UK publishes White Paper with hard-hitting regulatory proposals to tackle online harms.
On 8 April 2019, the Home Office and the Department for Culture, Media and Sport (DCMS) published an “Online Harms White Paper”, proposing a new compliance and enforcement regime intended to combat online harms. The regime is designed to force online platforms to move away from self-regulation and sets out a legal framework to tackle users’ illegal and socially harmful activity. Although the regime appears to target larger social media platforms, the proposals technically extend to all organisations that provide online platforms allowing user interaction or user-generated content (not limited to social media companies or even ‘service providers’ in the traditional sense) and set out a potentially onerous and punitive compliance and enforcement regime for a broad set of online providers.
- Duty of care to users
The headline legal change is the proposed introduction of a duty of care to take reasonable steps to keep users safe and tackle illegal and harmful activity. This duty of care would cover a non-exhaustive list of harms, including those affecting children (such as exploitation and abuse) and those impacting society in general (such as terrorism). Below this would sit a number of codes of practice detailing how to comply with this duty, along with a series of more detailed obligations such as to provide regular, publicly available compliance reports, and to maintain a process for addressing user complaints which aligns with a set of mandatory requirements.
- Independent regulation
In terms of enforcement, the proposal is that an independent regulator would take the lead, working with existing agencies (such as the police) as required. Whether this regulator would be a new or existing body remains unclear (this is one of the open questions in the consultation), however the proposal is that it would be industry funded (for example, via an industry-wide levy). Proposed methods of enforcement range from the pro-active (a requirement to report on how compliance is being achieved), to the investigative (the power to request explanations as to how algorithms operate), the preventative (the ability to “disrupt business activities”, for example by blocking access to sites via internet service providers) and the punitive (fines for organisations and civil and/or criminal liability for senior managers).
The depth of regulation and extent of enforcement powers envisaged in the consultation would represent a sea-change in terms of the compliance burden and consequences of non-compliance for organisations operating in the online space that have previously been largely left to self-regulate. There are a number of questions to be addressed in order to understand the extent of this regulation and enforcement, some of which form the basis of the consultation. Among these questions are the following:
- Which organisations are in scope?
The proposals focus on the types of services and tools being offered — those that facilitate user-generated content or user interaction are in scope — rather than the nature of organisations. However, there is clearly a significant difference between a website offering a comments section at the bottom of a page and a dedicated media sharing platform. Similarly, startups and SMEs will be concerned about the extent of the compliance burden and their ability to meet this burden without compromising on innovation. The consultation refers to a “risk-based and proportionate approach” to enforcement, although this is likely to be of limited comfort unless and until this approach is borne out in more substantive terms. The consultation is also looking at enforcement powers to ensure a level playing field between organisations that have legal presence in the UK and those that operate entirely overseas, clearly implying that the new law will have extra-territorial effect and will apply to non-UK organisations, perhaps on a similar basis to the GDPR (e.g., where they offer their services to UK users).

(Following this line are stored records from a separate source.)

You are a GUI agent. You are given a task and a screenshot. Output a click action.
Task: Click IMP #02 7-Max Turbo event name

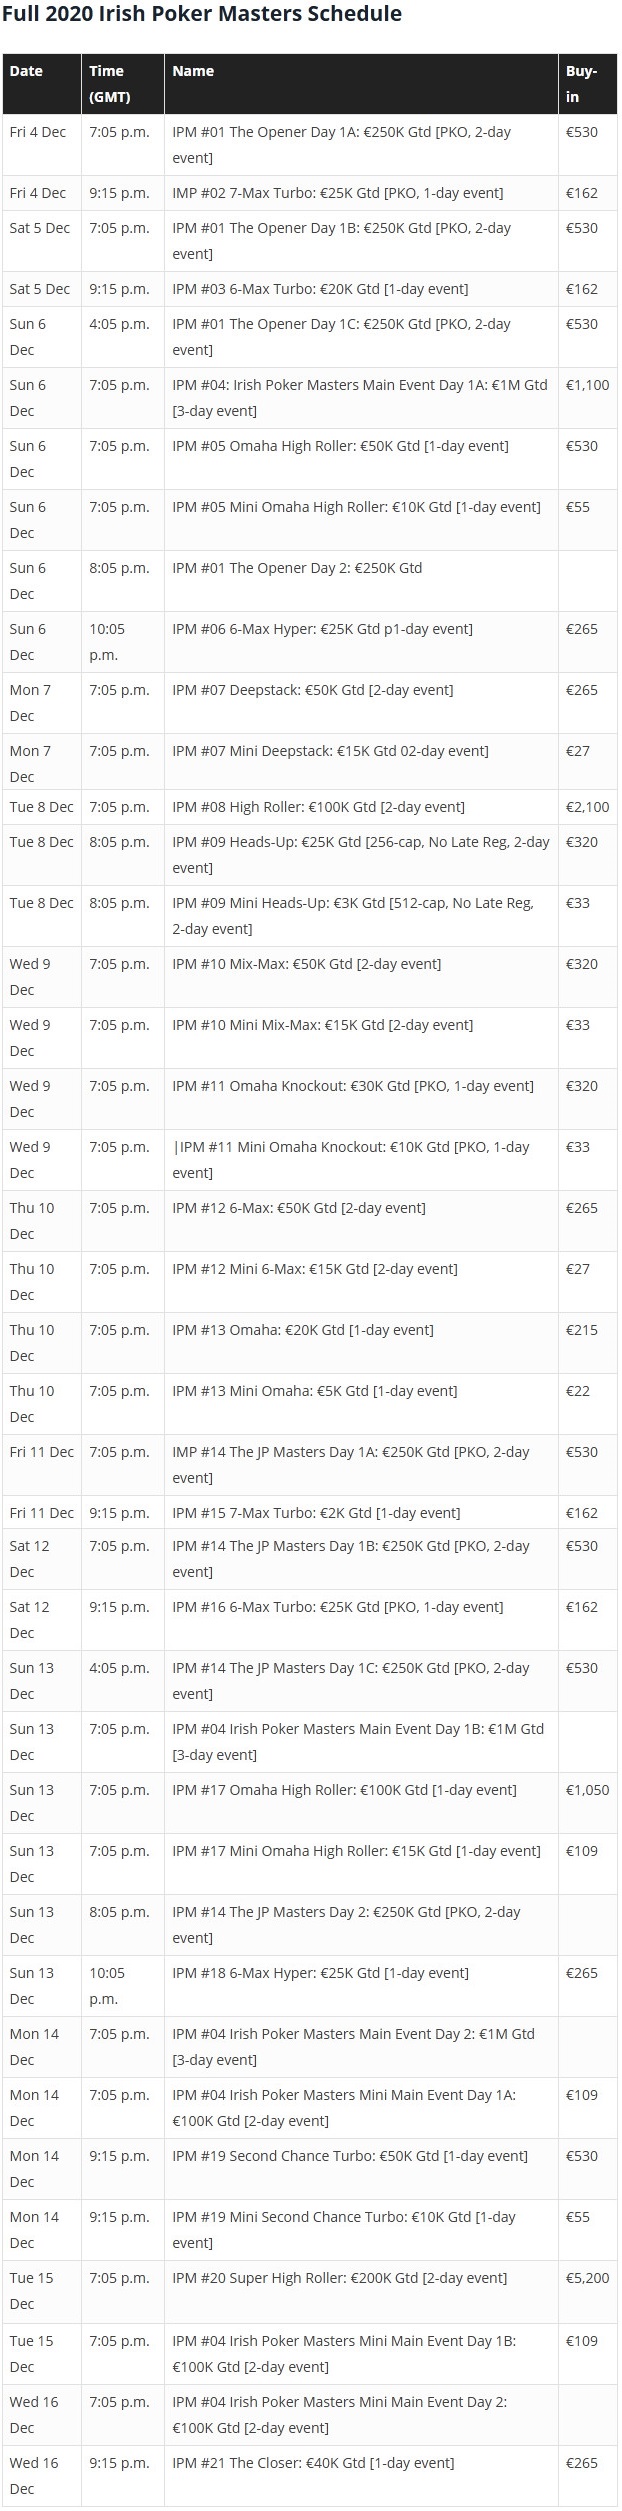point(338,193)
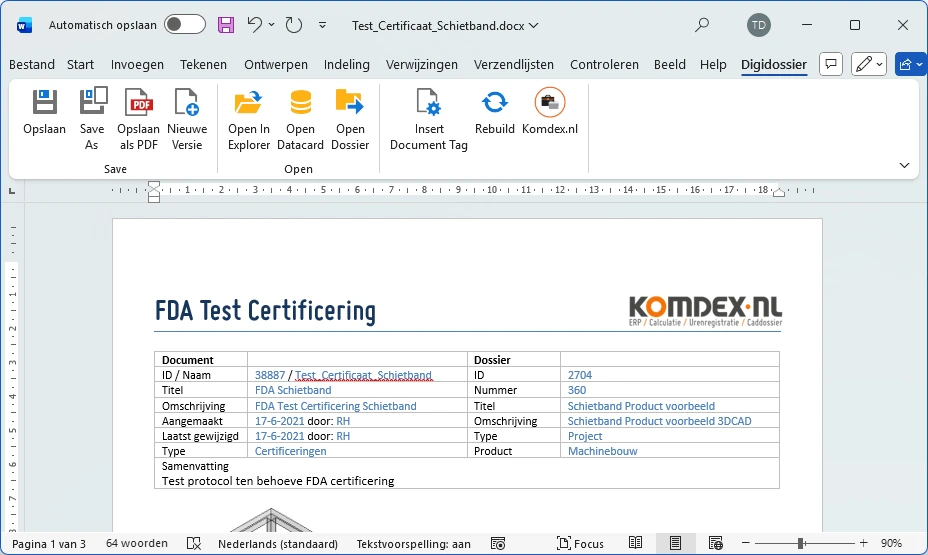Switch to the Invoegen tab
This screenshot has width=928, height=555.
(137, 64)
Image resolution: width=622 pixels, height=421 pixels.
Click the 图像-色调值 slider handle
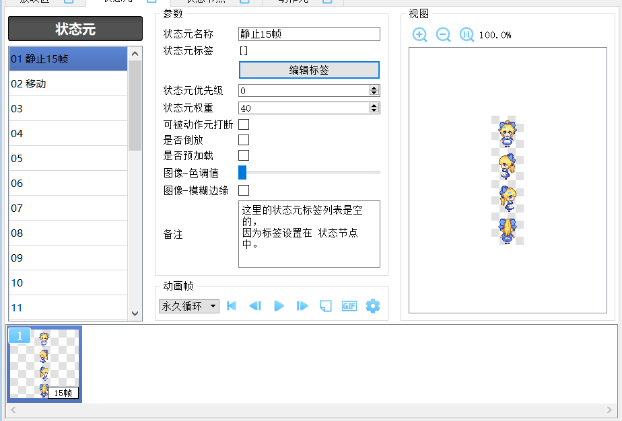pos(242,173)
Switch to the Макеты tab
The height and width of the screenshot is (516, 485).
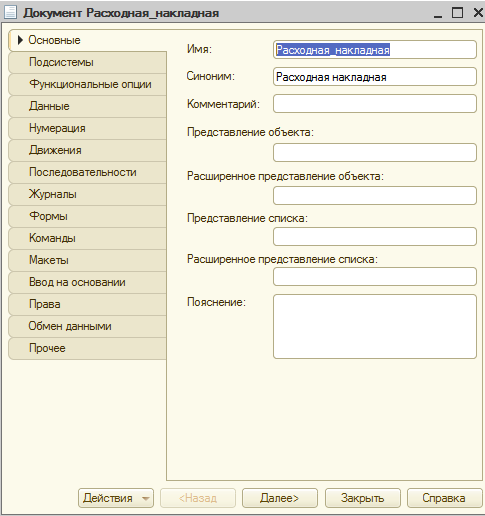pos(87,260)
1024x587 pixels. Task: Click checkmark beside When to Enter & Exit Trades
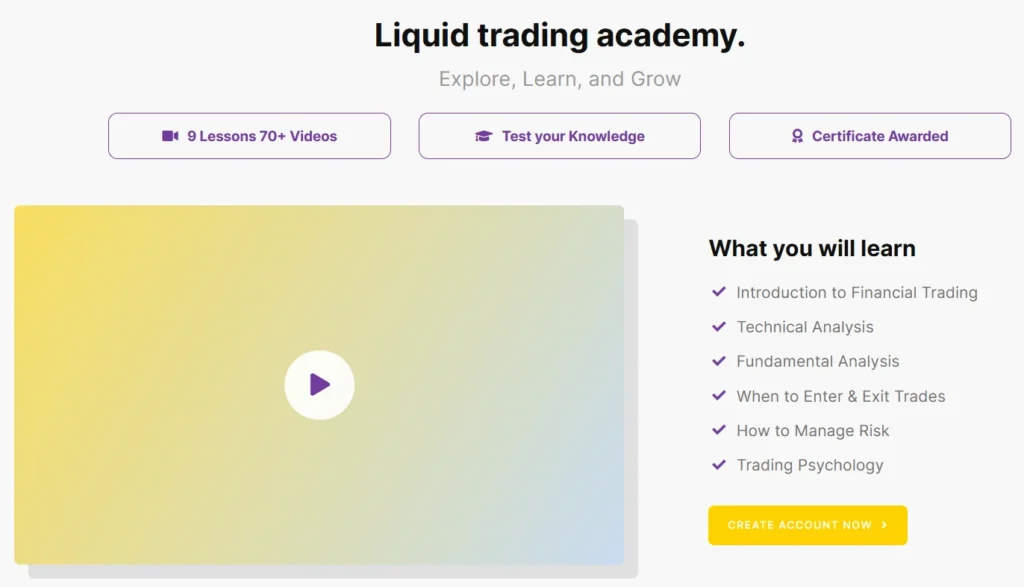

- How onerous will the new “duty of care” be?
The consultation notes the limitations of the existing regulatory framework in the online space, such as that derived from the EU’s “e-Commerce Directive” whereby many organisations are effectively shielded from liability unless they are actually aware or ought to be aware of relevant content (as opposed to having a pro-active duty to identify such content). How far the new duty of care will deviate from the approach remains to be seen, and it is hoped that the codes of practice will flush this out. Clearly, the more onerous the duty, the greater the compliance burden and risk of enforcement action.
- How extensive will the new civil and criminal liability regime be?
Culture Secretary Jeremy Wright has suggested that fines for organisations should be comparable to those under GDPR (up to the greater of 4% of annual global turnover or €20 million), while the consultation cites the Senior Managers & Certification Regime in financial services as a potential reference point for determining senior managers’ liability. Liability of this nature is likely to focus the minds of the board members of these organisations. In addition, the consultation is looking at new mechanisms for enabling designated bodies (e.g., potentially consumer protection organisations) to channel complaints on behalf of consumers.
- How will the new regime interact with existing regulation?
In so far as the consultation targets means of “private” user interaction, a balance must be struck with privacy laws such as the Data Protection Act in the UK. The consultation acknowledges the difference between “one-to-one messaging” and a group of several hundred users. Equally, the consultation establishes a clear intention to penetrate beyond purely “public” interaction. Similar concerns arise in terms of other legislation, such as that in the e-commerce field. These issues will need to be addressed to provide clarity and certainty for organisations in scope.
The consultation is open to the public and responses will be accepted until 1 July 2019. In addition to considering a response, organisations potentially caught by the new regime should consider the steps they will likely need to take in order to comply. These steps will range from reviewing complaint processes and user terms to understanding at a more fundamental level how their online platforms (including elements such as algorithms) can accommodate the potential changes.